Over the years, what has the Port Chester/Rye NAACP seen in regard to bias issues in the City of Rye?

Kissner: Historically, our branch has been involved with two cases of attempts to put on blackface minstrel shows in Rye and picketing outside a Rye housing development to integrate it by allowing a Black family to move in. The first blackface incident and the Housing integration case occurred before 32 years ago when I joined the NAACP. The first Blackface Minstrel Show attempt must have been in the 1950s or ’60s. Some municipal workers wanted to do a fund-raiser. Rye resident Mr. Robert S. Brown was branch president at the time and he put a stop to it. At about that era, The African American newspaper publisher M. Paul Redd was denied acceptance to move into Rye Colony garden apartments. The Port Chester-Rye NAACP picketed on the sidewalk next to the adjacent street. Also, Mr. Redd complained to the state government in Albany, and, as a result, a law was passed for all of NY State banning racial discrimination in Housing from that time on. Right after this, the garage at Robert S. Brown’s Midland Ave. home mysteriously caught on fire in the middle of the night. Mercifully, the fire didn’t spread to the house where the family was asleep.

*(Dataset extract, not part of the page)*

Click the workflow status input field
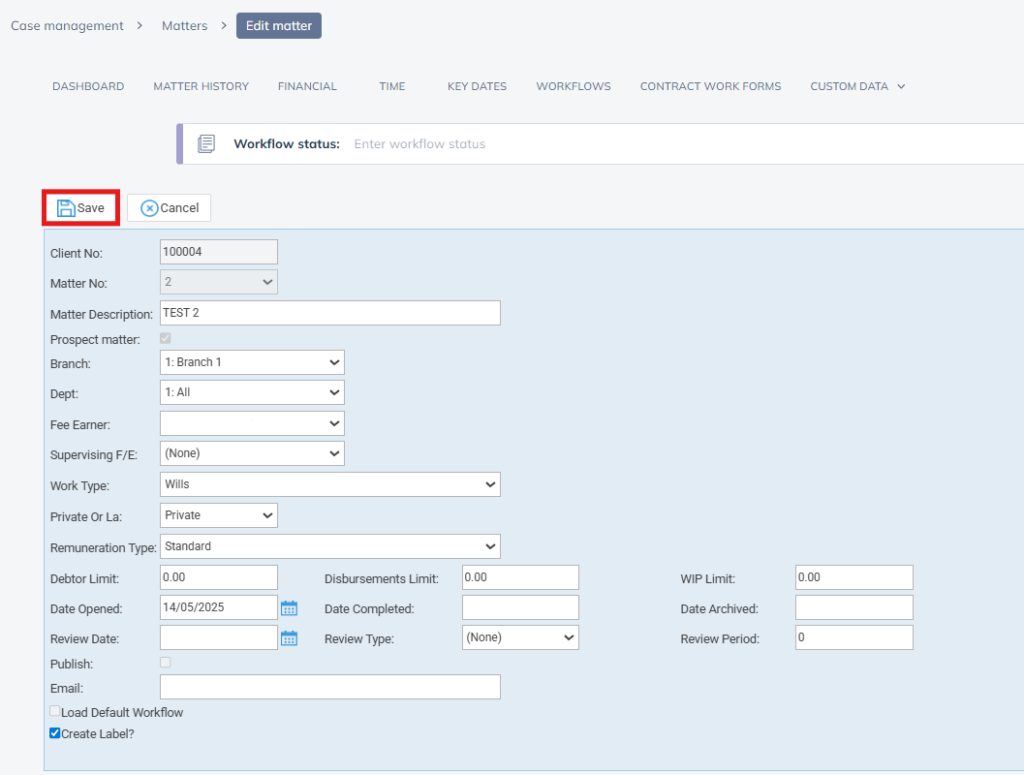 (x=600, y=144)
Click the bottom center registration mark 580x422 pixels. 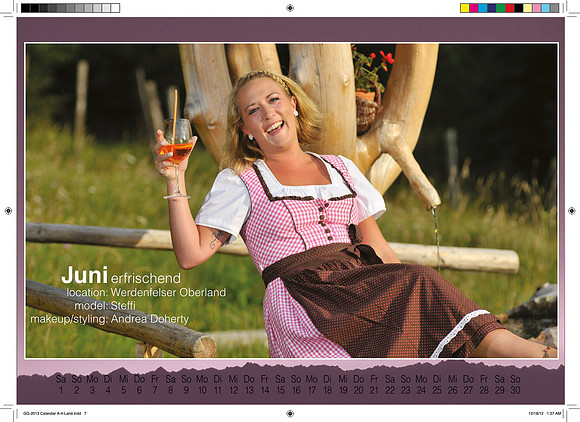(290, 413)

The second Blackface show attempt was about 25 years ago when some foreign students at Rye High School wanted to put on a show. My immediate predecessor as president, Mrs. Doris Bailey explained to the then Superintendent of Rye Schools the need to make the students aware that this activity would be hurtful to persons of color. My two previous personal involvements in Rye go back about 20 years. A previous chief of police asked me to intervene when two African American tourists were denied the use of a gas station bathroom. And an African American teacher asked for our help when she felt that her principal was treating her unjustly.

Right now, we are cooperating with all of the NAACP branches in New York State to complete a survey of our local school districts to determine the number and percentage of Black and Latino students, teachers, and administrators within those districts. Our branch has four school districts within our area of responsibility (including Rye). The statistics will be collated statewide at the end of this month.

Have you followed the more recent Black Lives Matter and LGBTQ+ activity and news in Rye? And have you seen the stories of bias recently posted on social media? What is your prescription for residents, community leaders and activists, and how can your group act as a resource? 

Kissner: I am acquainted with the recent complaint involving Rye High School.  The first thing that needs to happen is that all sides should sit down and calmly discuss the issues.  Both sides should realize that there IS a problem, and then see if a solution can be agreed upon.  If people involved with one or both sides of the matter believe that the Port Chester/Rye NAACP can be of help, then let us know.

Carlton Thomas Kissner at University of Nigeria(PHOTO: Tom Kissner as a summer exchange student at the University of Nigeria in 1964.)

You are a 77-year-old, white man. Your journey with civil rights started years ago with a combination of Michigan State, The Supremes and a copy of Ebony magazine. Tell us how it all started, and how years later you came to the Port Chester Rye NAACP.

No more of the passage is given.